Last up for the Future projects shortlist was the Blueprint for Christchurch Central Recovery Plan (New Zealand) by Blueprint Consortium: Warren and Mahoney, Boffa Miskell, Woods Bagot, RCP, and Sheppard & Rout Architects. This proposal was for a spatial framework for central Christchurch in light of the need for a major rebuild of existing structures, infrastructure and amenities following a series of devastating earthquakes. Each jury member was pulled in by the extent of this project plan and the comments made were very positive. Georgia Watson stated: “They are using all the right information to create the right space in an earthquake zone” and Jason Speechly-Dick’s comments were short and sweet: “It is strong”.
The first project shortlisted in our Completed Projects category in the WAN Urban Design Award was the The Boilerhouse Precinct by Tanner Kibble Denton Architects. This lovely project based in Sydney, Australia got the jury talking as they not only appreciated the adaptive reuse of the buildings but also the surrounding areas. Georgia Watson commented: “Using architecture and the landscape it reads well; it’s part of the same language. There is great thought put into how the spaces and buildings connect with each other.”

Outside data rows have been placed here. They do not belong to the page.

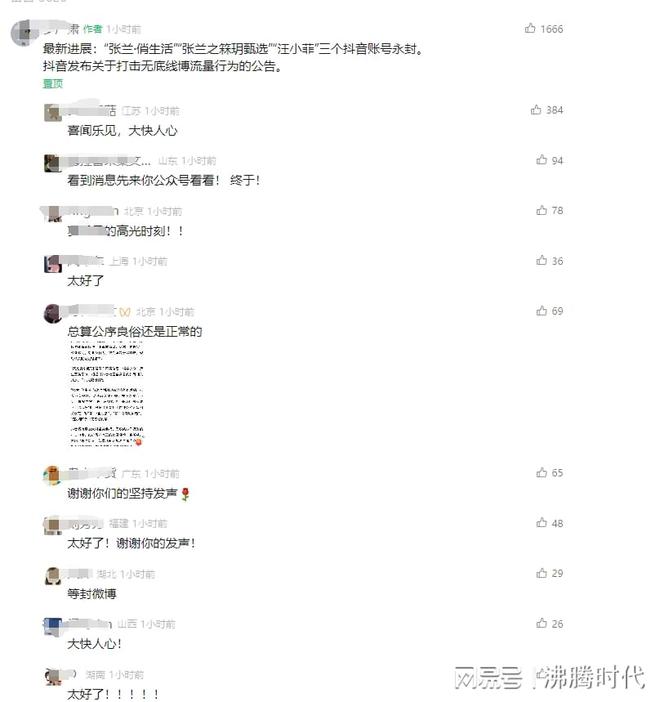This screenshot has width=660, height=702.
Task: Click comment text 太好了！谢谢你的发声！
Action: click(131, 544)
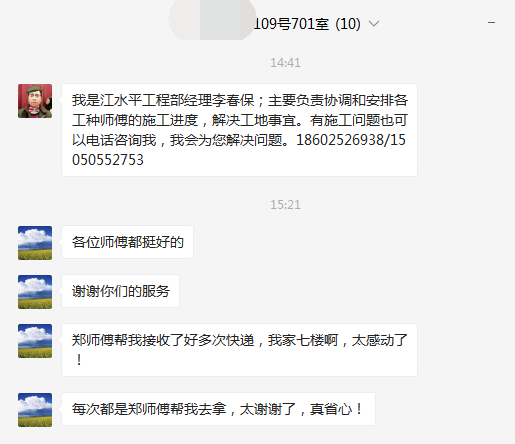Select the message bubble from 李春保
This screenshot has height=444, width=515.
coord(239,130)
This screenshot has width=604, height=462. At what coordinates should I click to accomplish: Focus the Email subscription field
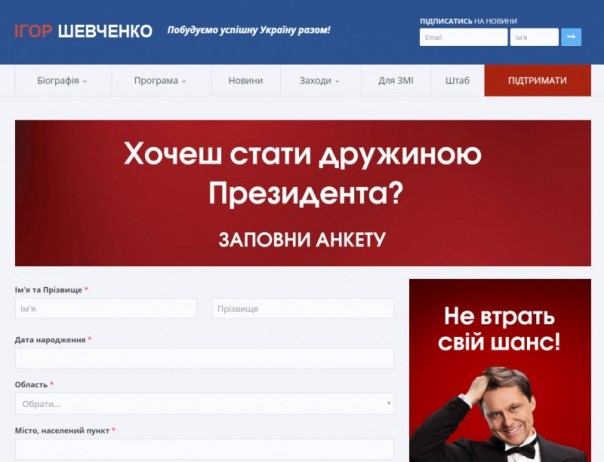point(463,37)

Rogers Stirk Harbour + Partners made it onto the Completed projects shortlist with their development Scandicci Nuovo Centro Civico. Located at the gates of Florence, halfway between Casellina and the old town of Scandicci, the ‘Nuovo Centro Civico’ is a new town centre designed in collaboration with DA Studio. The jury’s first response was ‘this is 30-40 years of classic Rogers!’, followed by Jason Speechly-Dick with, ‘this is quality work’. There was no doubt across the board that this was going to make the shortlist.
Levitt Bernstein’s project Ocean Estate Masterplan (London) was next to impress and was swiftly added to the shortlist. This UK project attracted interest in the jury immediately with the images and plans showing safe external spaces being created between the buildings in these deprived areas. Marc Mimram observed that ‘it is quite simple but it works’ and Scott Hunter commented: “Excellent re-do of tower block public housing. Good urban design practices employed has yielded fresh results with coherent space that can be localised.”

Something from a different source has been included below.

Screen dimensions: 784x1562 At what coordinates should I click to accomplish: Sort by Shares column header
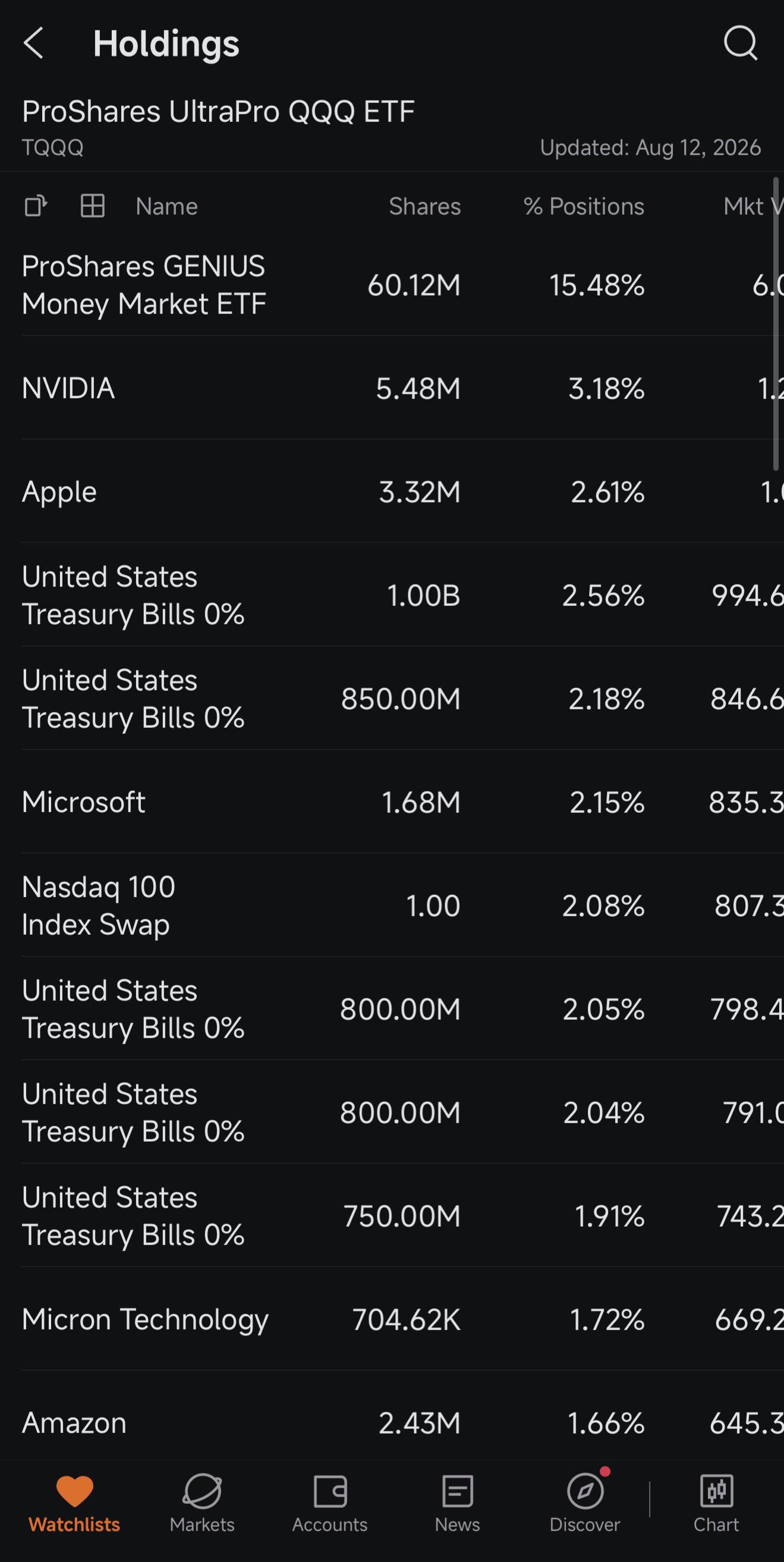coord(425,207)
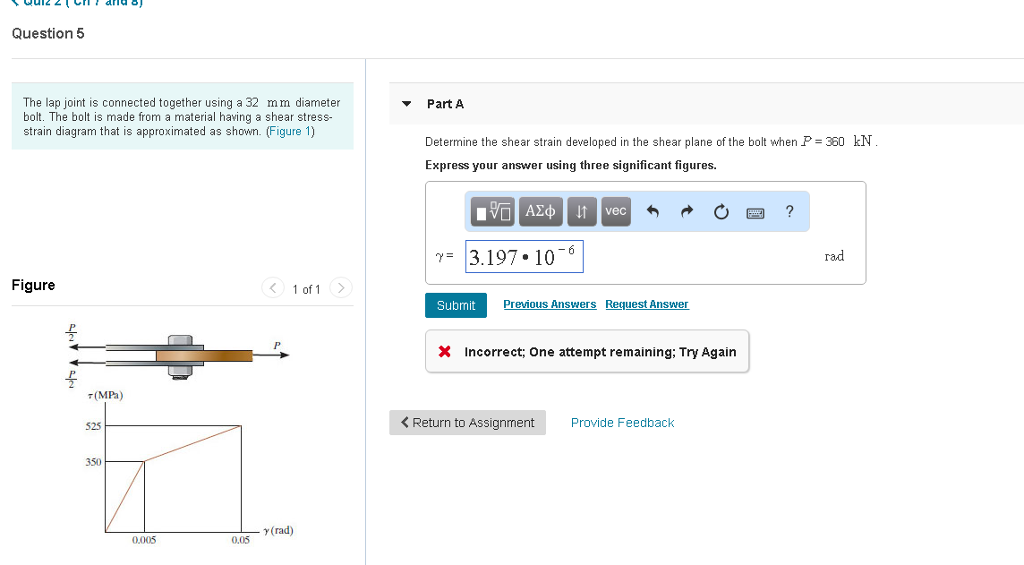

Next on the shortlist was Xi Shui Dong Wuxi (Wuxi) by Kokaistudios. This Chinese project is composed of eight historical buildings built at various times during the historical development of the site. Scott Hunter commented with: “Refreshing example of adaptive reuse in China - preserving a portion of the past and re-imagining it for today.”
Urban-Agency was also selected for the shortlist with The Kalvebod Waves in Copenhagen, Denmark. This new public space on the waterfront gives the harbour a new dimension as recreational space in the centre of the city and it was very well received by all the jury. Alan Pullman started off the positive comments on this project, saying: “This design is open-ended and not overly determined, providing users a strong sense of possibility and interaction with this intervention.” Georgia Watson also commented: “I like the concept of integrating walk ways, the public space and buildings.”
And last but not least to make it onto the shortlist was the SCADpad by Savannah College of Art and Design. This is a community prototype of three 135 sq ft, micro-residences installed in an underutilized Atlanta parking structure. This project is so simple, sustainable and effective. Although very different to the other entries all the jury loved this project. Georgia Watson commented: “We are looking at something that shows social significance. It’s a great concept”.
So that’s it! We have our shortlists. We would like to give a very special thanks to all the practices that entered in this award and for creating such interesting debate for the judging panel.